Write Like No One’s Watching

I’m pleased to have fellow writing friend, Rachel McMillan, here today! And I love her topic, too. Sometimes we writers can become paralyzed when we sit down in front of our computers. Today, Rachel gives us freedom to write like nobody is watching! The floor is yours, Rachel. . .

close the door

I love writing. When it is flowing and my finger pads are tip tapping their rhythm, almost as if propelled by a mind of their own, there is no greater euphoria in the world.  When it’s going badly, there is no void that aches so deeply.

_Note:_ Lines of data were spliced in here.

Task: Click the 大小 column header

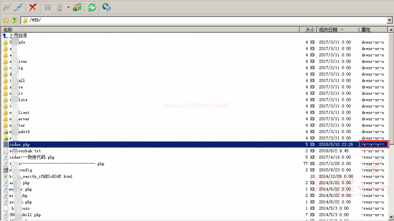Action: (x=309, y=30)
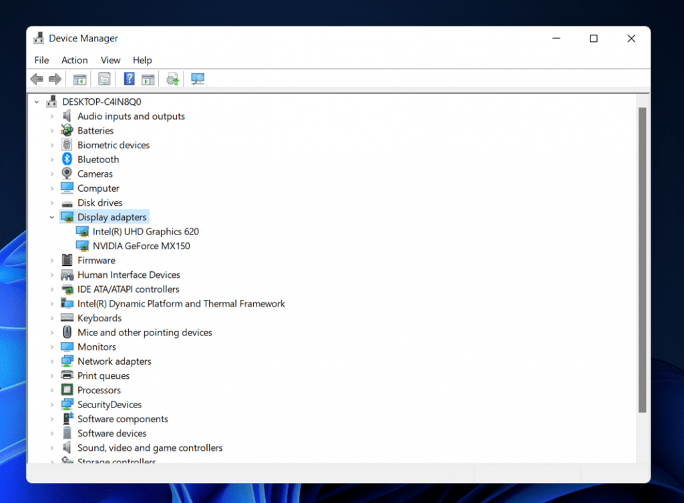The width and height of the screenshot is (684, 503).
Task: Open the Action menu
Action: 74,60
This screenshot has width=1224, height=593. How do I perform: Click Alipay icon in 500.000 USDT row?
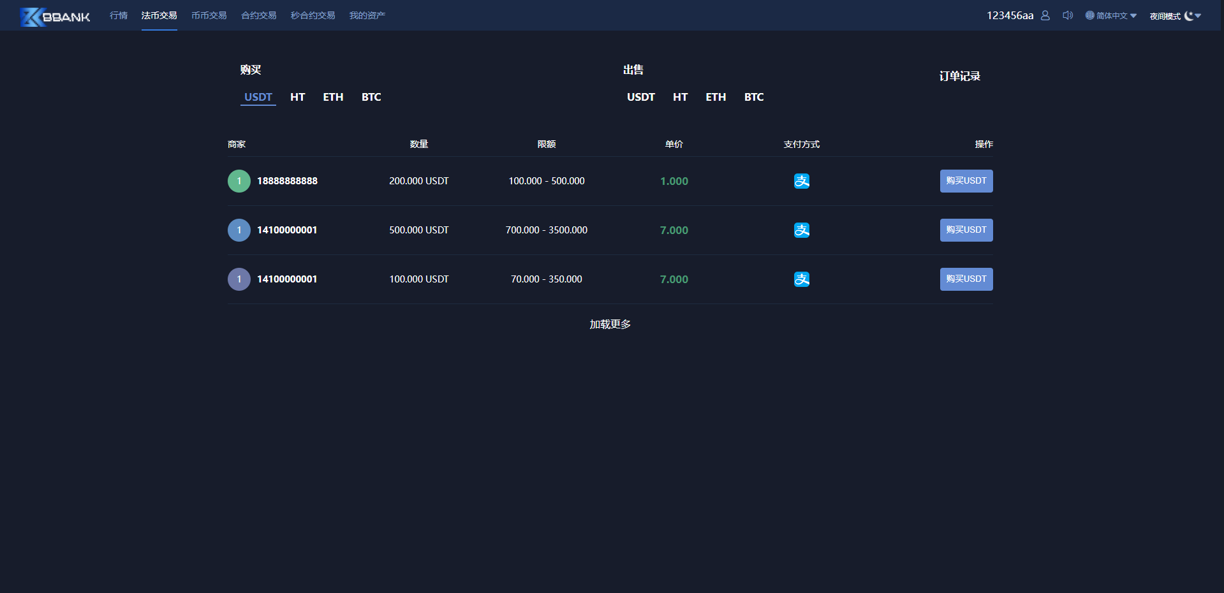click(802, 230)
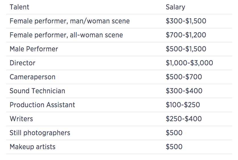
Task: Click the Salary column header
Action: click(175, 7)
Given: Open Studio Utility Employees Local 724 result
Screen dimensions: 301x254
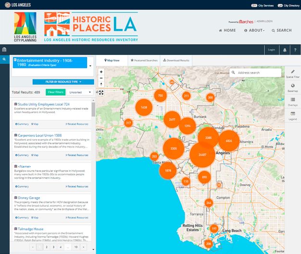Looking at the screenshot, I should [44, 104].
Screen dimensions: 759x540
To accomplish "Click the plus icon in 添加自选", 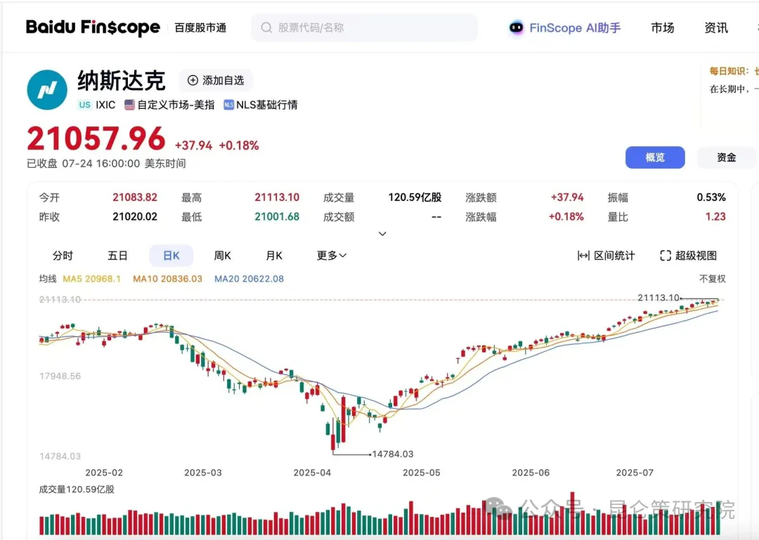I will point(193,81).
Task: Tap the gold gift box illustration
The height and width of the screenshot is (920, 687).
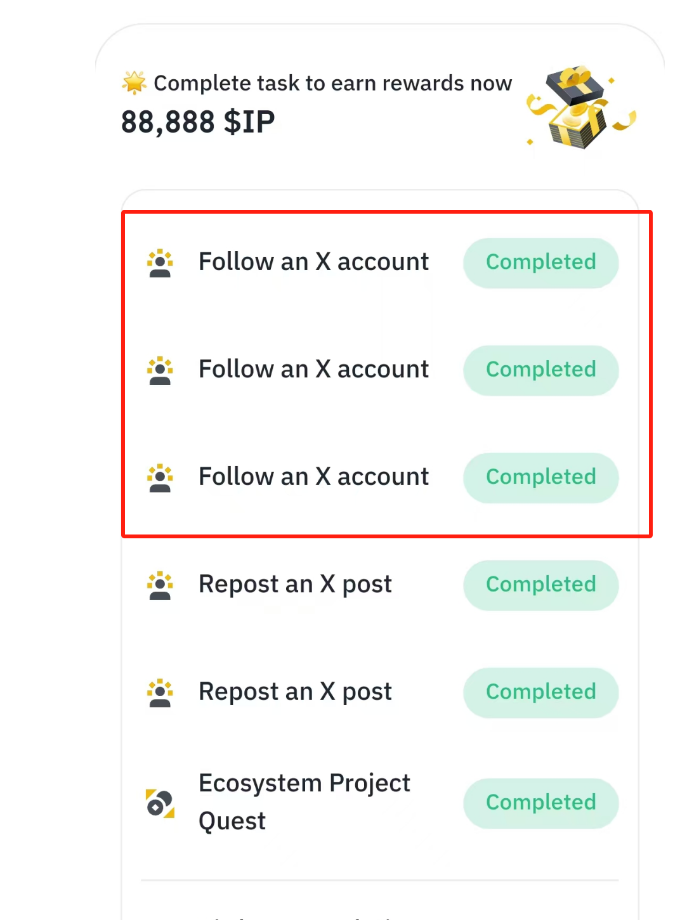Action: click(x=579, y=108)
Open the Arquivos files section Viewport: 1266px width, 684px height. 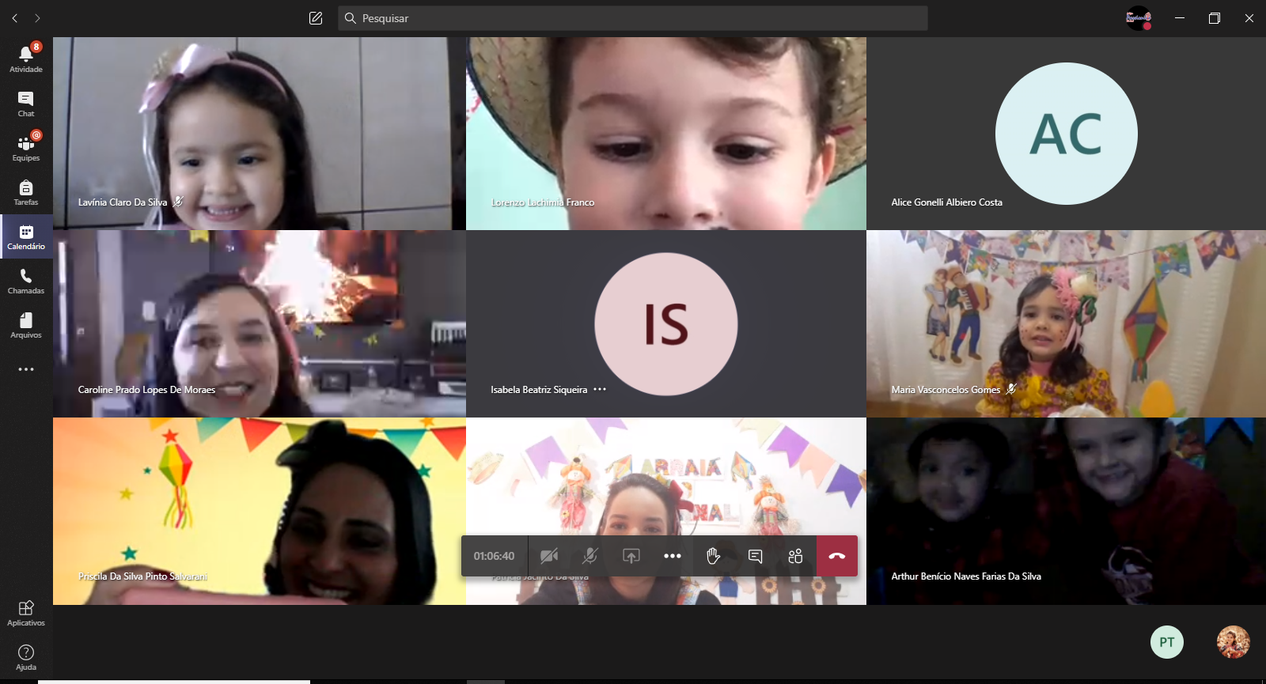[26, 324]
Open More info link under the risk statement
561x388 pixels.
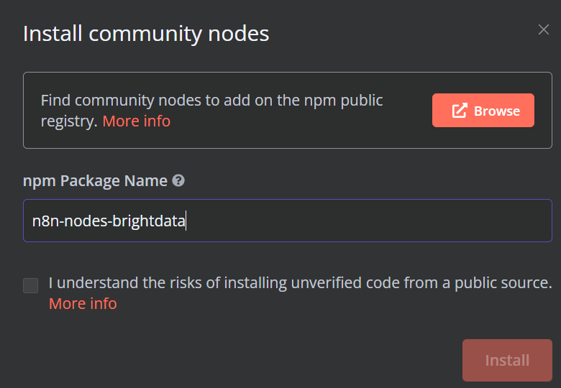[82, 303]
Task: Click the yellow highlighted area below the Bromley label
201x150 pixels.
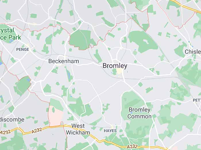Action: click(120, 71)
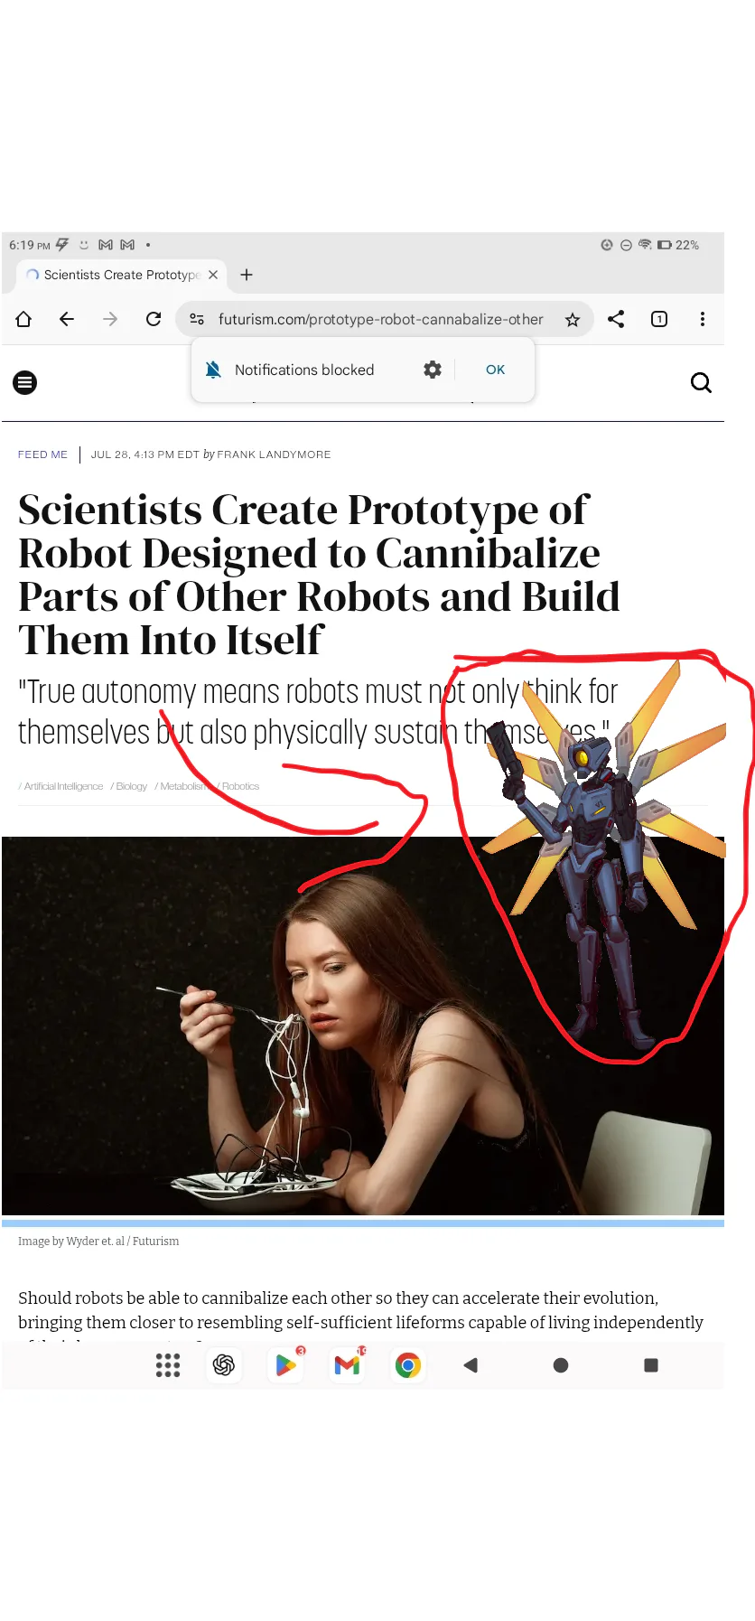Screen dimensions: 755x1621
Task: Bookmark page with the star icon
Action: (x=572, y=319)
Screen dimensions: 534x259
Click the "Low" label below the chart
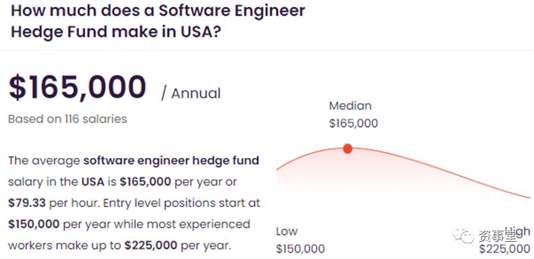[x=286, y=231]
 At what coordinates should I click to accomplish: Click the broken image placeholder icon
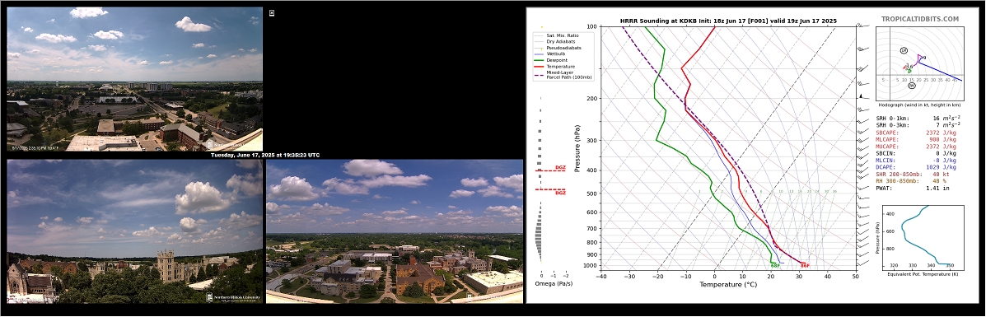272,12
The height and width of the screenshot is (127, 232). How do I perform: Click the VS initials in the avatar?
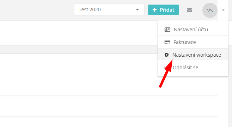210,11
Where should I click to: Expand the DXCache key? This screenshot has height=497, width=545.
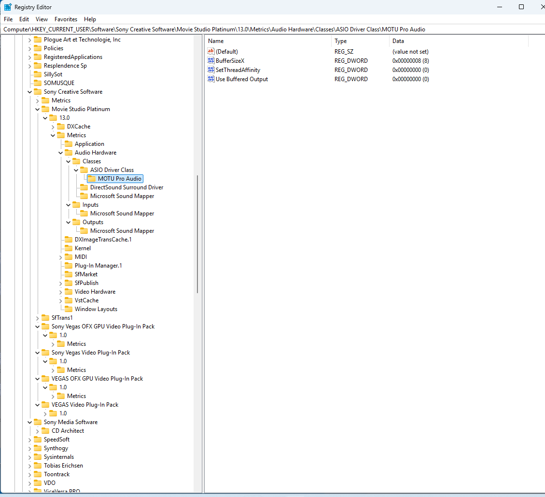(x=53, y=127)
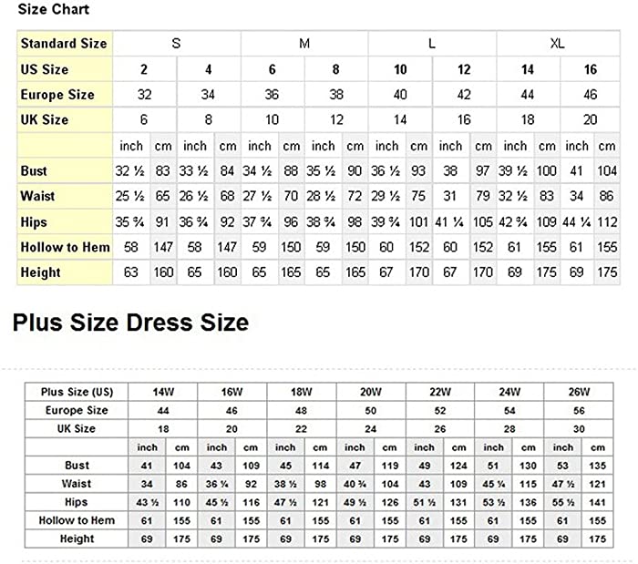Click the Europe Size 38 cell
638x564 pixels.
click(336, 95)
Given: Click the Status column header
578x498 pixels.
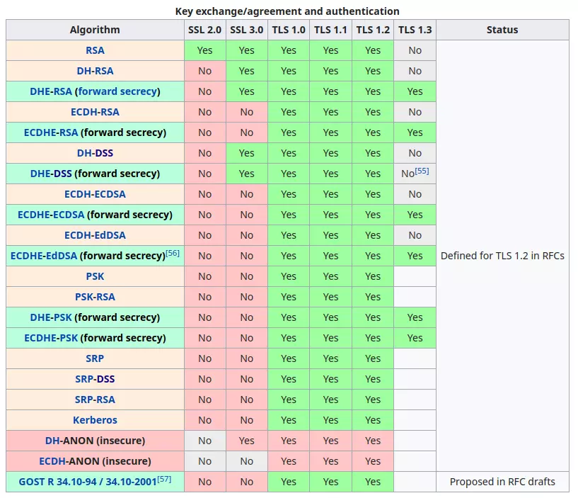Looking at the screenshot, I should (x=502, y=30).
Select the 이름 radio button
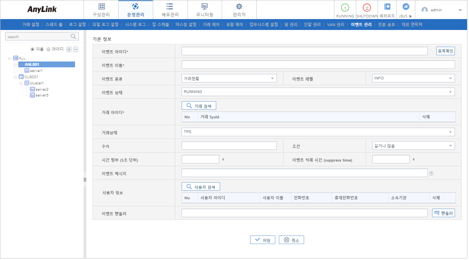Screen dimensions: 469x260 (x=33, y=49)
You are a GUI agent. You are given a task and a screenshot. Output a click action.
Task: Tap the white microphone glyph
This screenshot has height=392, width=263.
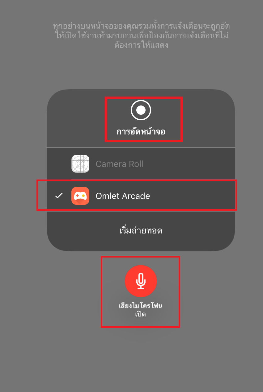tap(141, 281)
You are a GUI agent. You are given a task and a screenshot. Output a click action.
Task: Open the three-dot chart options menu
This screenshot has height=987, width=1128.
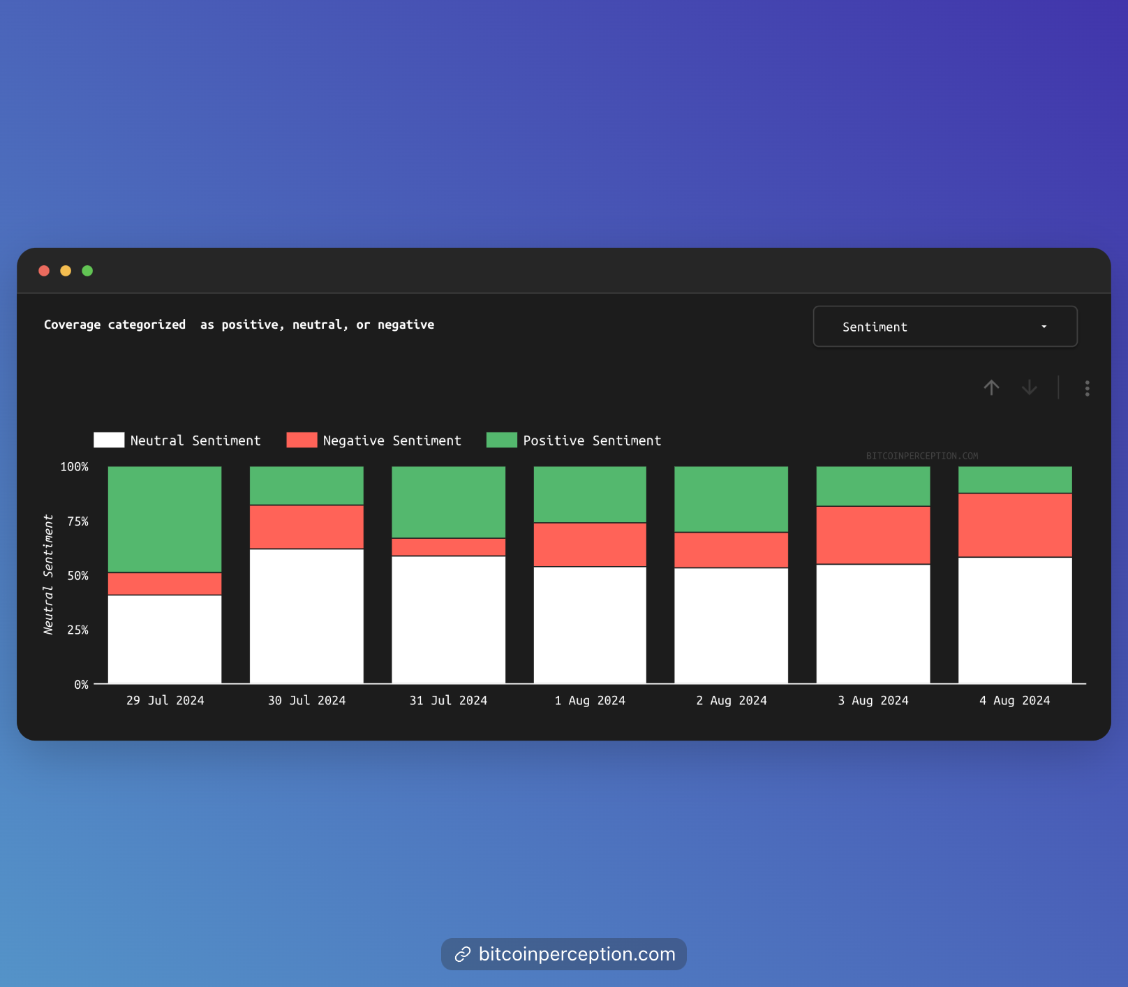point(1087,388)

I started writing when I was a little kid and have boxes and boxes of long-hand drafts of stories that will never see daylight– hidden in a Rubbermaid container.  I also have stories upon stories of typed words, snippets and novels-in-embryo stored in computer files and on USB drives.  It was not until about a year ago that I first showed someone a novel I had written, signed with an agent and finally plunged into a world of scariness.

You see, to this point, I had only written and edited and revised for myself. Then, frighteningly, my writing, my world, my delightful book people would be appropriated by other eyes, other readers, other interpretations.

Dickens famously knew more about his characters, their broad, over-bearing and perfect personalities, their picaresque journeys and their comical and tragic turns than ever went into the final product. Dickens wrote his best friends, his community and his passions and pursuits and fears and triumphs  seamlessly sewn into his elaborate prosaic puppet play.

There is romance in writing. Let it flow.

Famously, F Scott Fitzgerald wrote by the sentence whittling everything down and revising and revising while his contemporary and erstwhile friend and competitor Ernest Hemingway wanted to strip everything to the sparest form. He was a manly writer.  Alternatively, the flourished and flowery purple prose of a writer like LM Montgomery (who straddled the Victorian and the Modern period in terms of her writing career) was raked over the coals by male critics for writing pretty nonsense.

However you write, dear friend, write for the romance and for the love affair.  If your love affair is pitting a man against a beast with a gun in one hand and balancing a whiskey in the other a la Hemingway, then, do it, but do it for you and not because you want to consciously strip your prose to skeletal —especially in a first draft.  If you, dear friend, love to practice words that may not conjoin well, that may be dissonant chains of intermingling nonsense or forced similes or anecdotes that trail and fall off with far too many adjectives, then do it— if it gives you joy.  Write first for you.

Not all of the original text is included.